The Firecoach was in production from its introduction in 1951 to 1985. It remained relatively unchanged in appearance during that time, although a wide-cab second generation was introduced in 1977. Crown also built commercial chassis based apparatus. In 1960 Crown became the west coast distributor for the Snorkel Fire Equipment Company which allowed them to offer Pittman Snorkels, and later Squrts and Telesqurts. In 1966 Crown entered into an agreement with the Maxim Motor Company allowing them to offer Maxim aerial ladders on a Crown chassis. During the 1960s they also became a dealer for Pierce Manufacturing. Due to this arrangement when Crown's production lines were full, they would occasionally turn to Pierce to complete their commercial chassis apparatus. This has resulted in the odd situation of there being some Pierce built fire apparatus marked with Crown badges.

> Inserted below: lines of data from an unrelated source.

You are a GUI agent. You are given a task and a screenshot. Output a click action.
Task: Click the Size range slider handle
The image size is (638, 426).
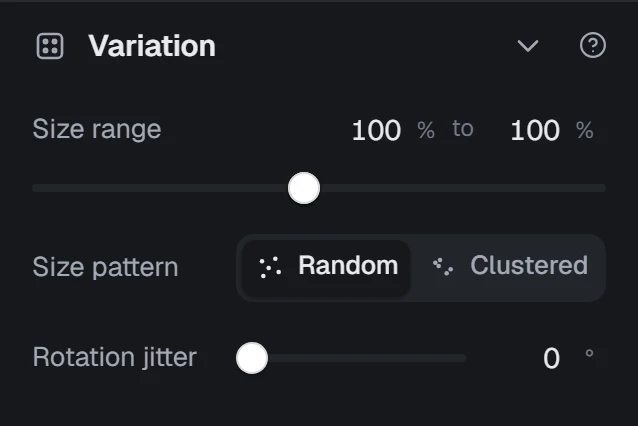304,188
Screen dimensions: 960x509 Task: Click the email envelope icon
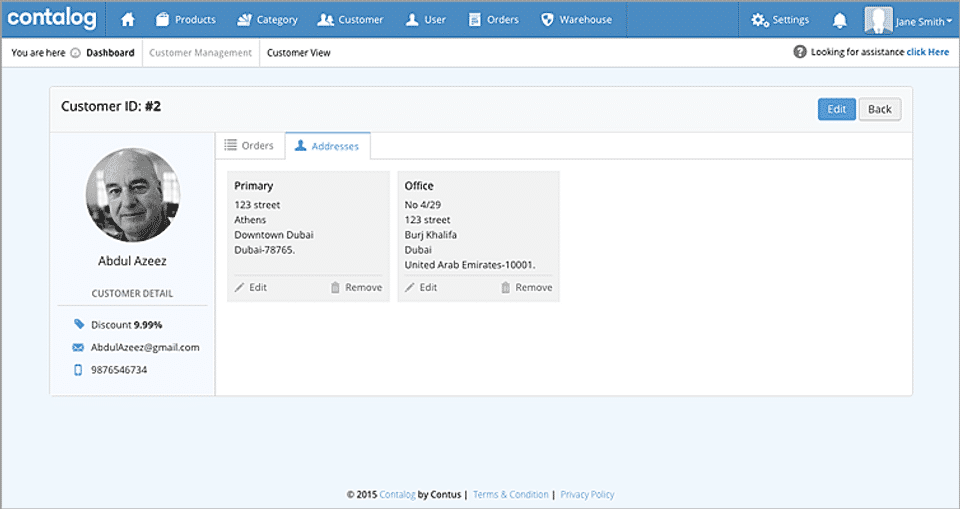[78, 347]
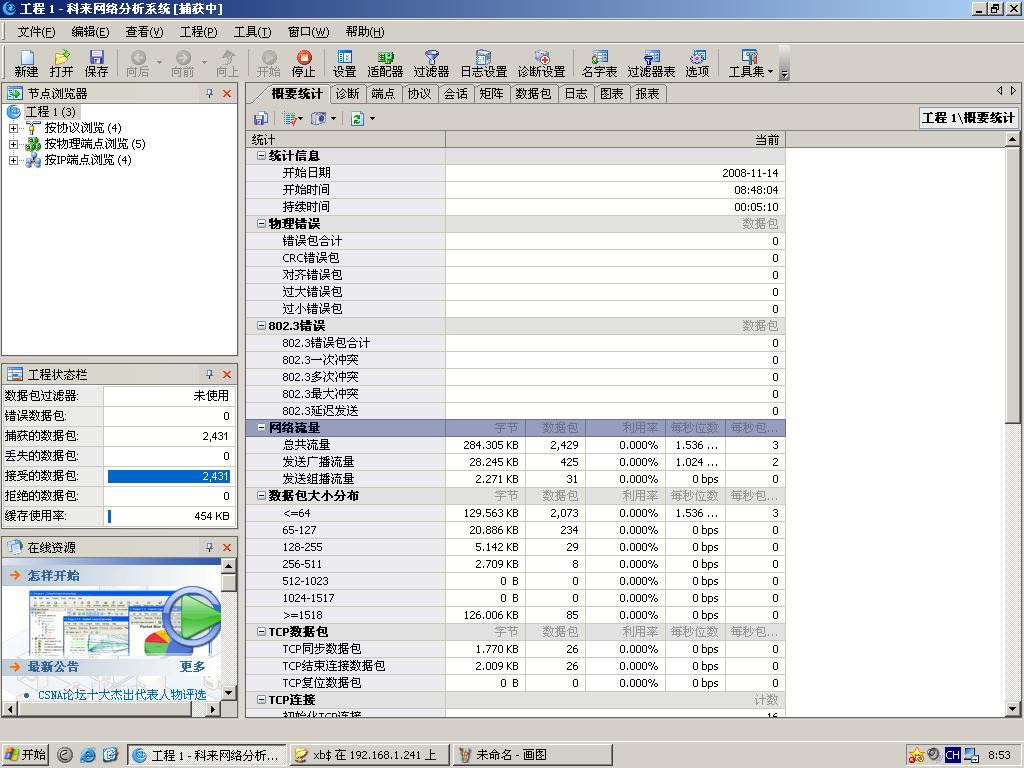1024x768 pixels.
Task: Open 诊断设置 (Diagnosis settings) icon
Action: (x=541, y=63)
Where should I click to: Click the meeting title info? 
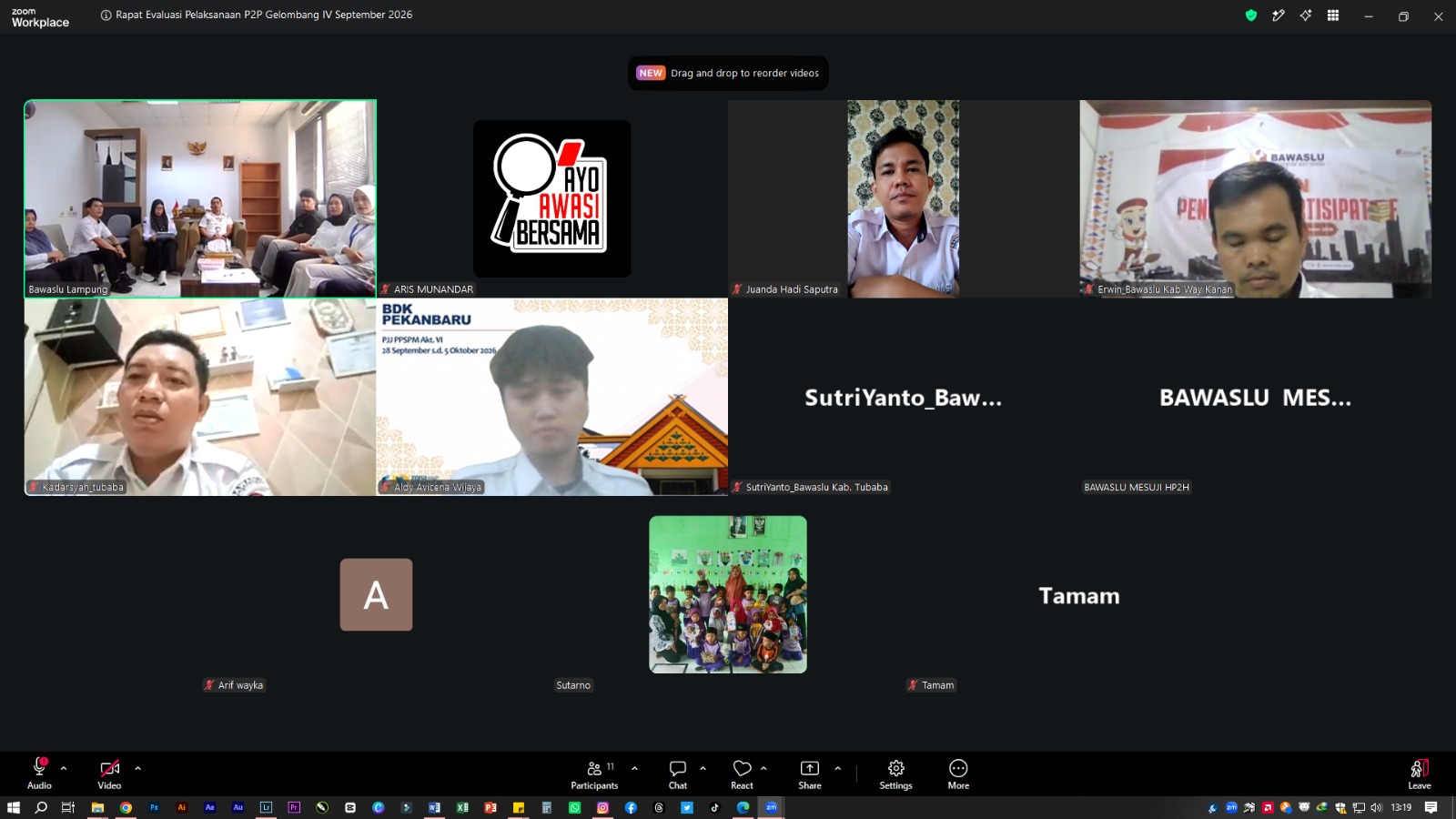tap(257, 15)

Crown Firecoaches were available with a variety of engines, but 6 cylinder Hall-Scott engines were the most popular in the 1950s and 60s. Large Waukesha engines were another common choice. Diesel engines were becoming popular in the 1960s and by 1970 most Crown Firecoaches were being ordered with a diesel engine from Cummins or Detroit Diesel.

The vast majority of Crown's sales were in the western states of California, Oregon, Washington, Nevada and Hawaii. Six were sold in the eastern US, including three to the Montvale Fire Department in New Jersey. Crowns were also exported to Venezuela, Mexico and Kuwait.

In 1982, Crown built its last Firecoach. Another five were built by P.E. Van Pelt Inc. in 1984 and 1985.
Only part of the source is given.